Itália e Espanha são casos à parte, e tive que colocá-las em um gráfico separado. Ambos já estão com uma média semanal de quase 9 mortes/100.000 habitantes, e não parece estar se estabilizando. Provavelmente demoraram muito para implementar a supressão, e agora estão sofrendo as consequências.

Agora, o Brasil. Estamos hoje (27/03) com uma taxa semanal de apenas 0,04 mortes/100.000 habitantes. Não é muito alta, provavelmente porque estamos muito no início do ciclo. Nesta altura, estamos semelhantes à Itália e EUA. Mas já estamos tomando algumas medidas de mitigação mais duras, como fechamento do comércio, o que pode nos dar alguma vantagem em relação a estes dois países. Mas vamos descer um pouco mais no detalhe.

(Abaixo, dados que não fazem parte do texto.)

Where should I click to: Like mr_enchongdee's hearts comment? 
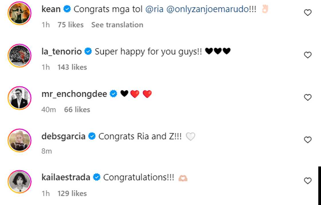(308, 97)
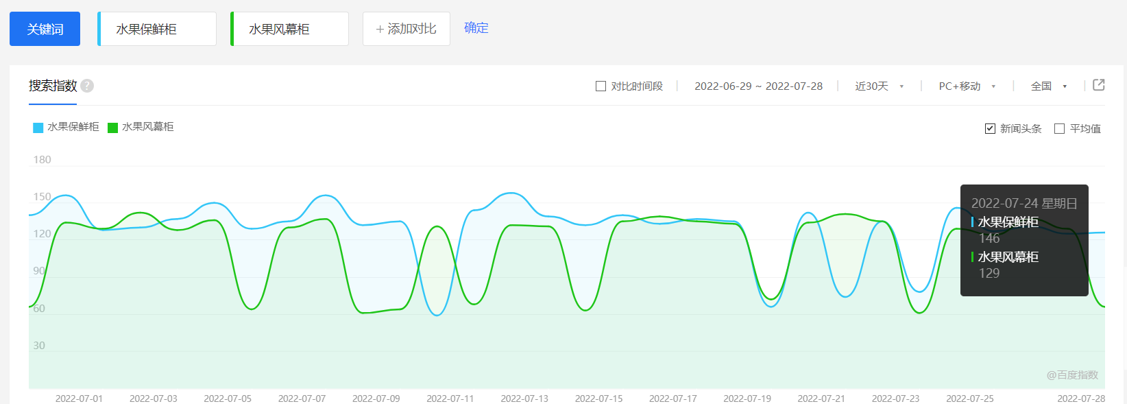1127x404 pixels.
Task: Open the date range 2022-06-29 ~ 2022-07-28 picker
Action: click(758, 86)
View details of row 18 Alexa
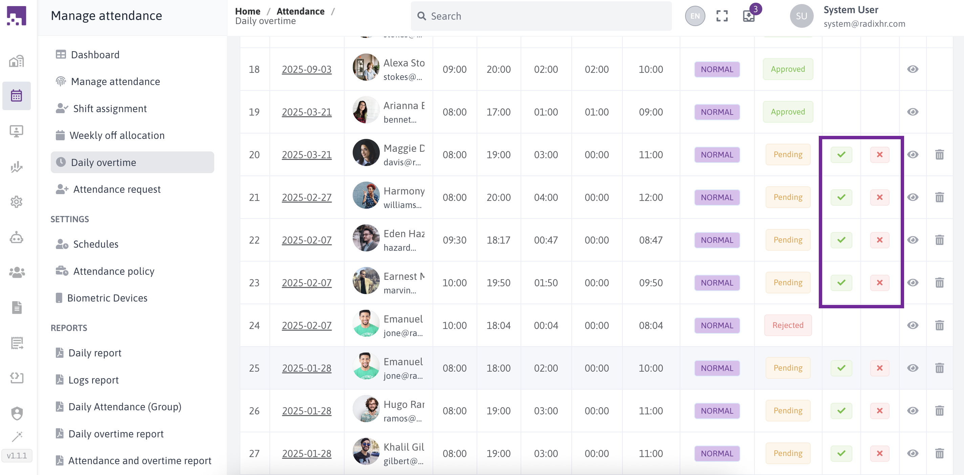Viewport: 964px width, 475px height. [x=912, y=69]
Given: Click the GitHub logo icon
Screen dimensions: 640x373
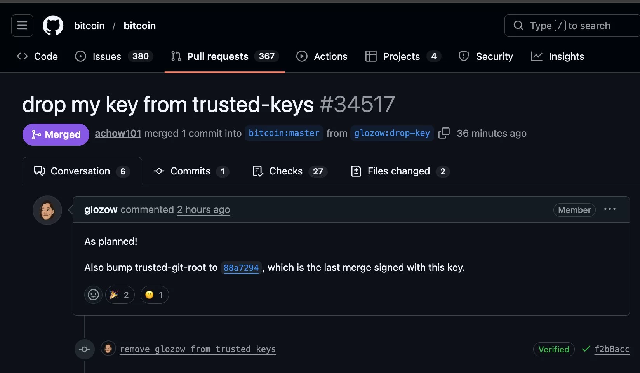Looking at the screenshot, I should pyautogui.click(x=53, y=26).
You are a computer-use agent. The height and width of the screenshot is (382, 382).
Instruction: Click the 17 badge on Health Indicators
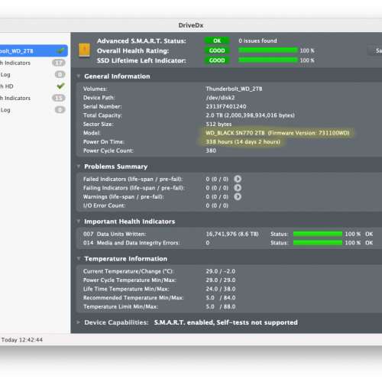coord(59,63)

O terceiro gráfico mostra Brasil e EUA, e também os estados de São Paulo e Nova York, que são os epicentros da epidemia nesses dois países. Nova York fechou escolas, bares e restaurantes (como São Paulo) no dia 15/03, quando a taxa estava em meros 0,01 mortes/100.000 habitantes. Mas algo não funcionou, pois a taxa explodiu, muito mais que no resto do país.

São Paulo, por sua vez, está com uma taxa de 0,14, bem acima da média nacional, portanto. Mas ainda assim, um pouco abaixo do nível de 0,20. Ainda dá tempo de adotar a supressão precoce, portanto, e limitar o número de mortos de acordo com o melhor cenário.

Estes números calculados pela ICL são exagerados? Na verdade, são resultado de modelos matemáticos de propagação de vírus. Não se trata de rocket science, é só colocar os parâmetros e simular. Tudo depende das premissas adotas. Por exemplo, o modelo considera uma taxa de transmissão de 3 (um indivíduo infecta 3 outras pessoas) e uma taxa de mortalidade de cerca de 0,4%. Premissas diferentes irão gerar resultados diferentes. Mas, fora isso, não há muito o que discutir com a matemática.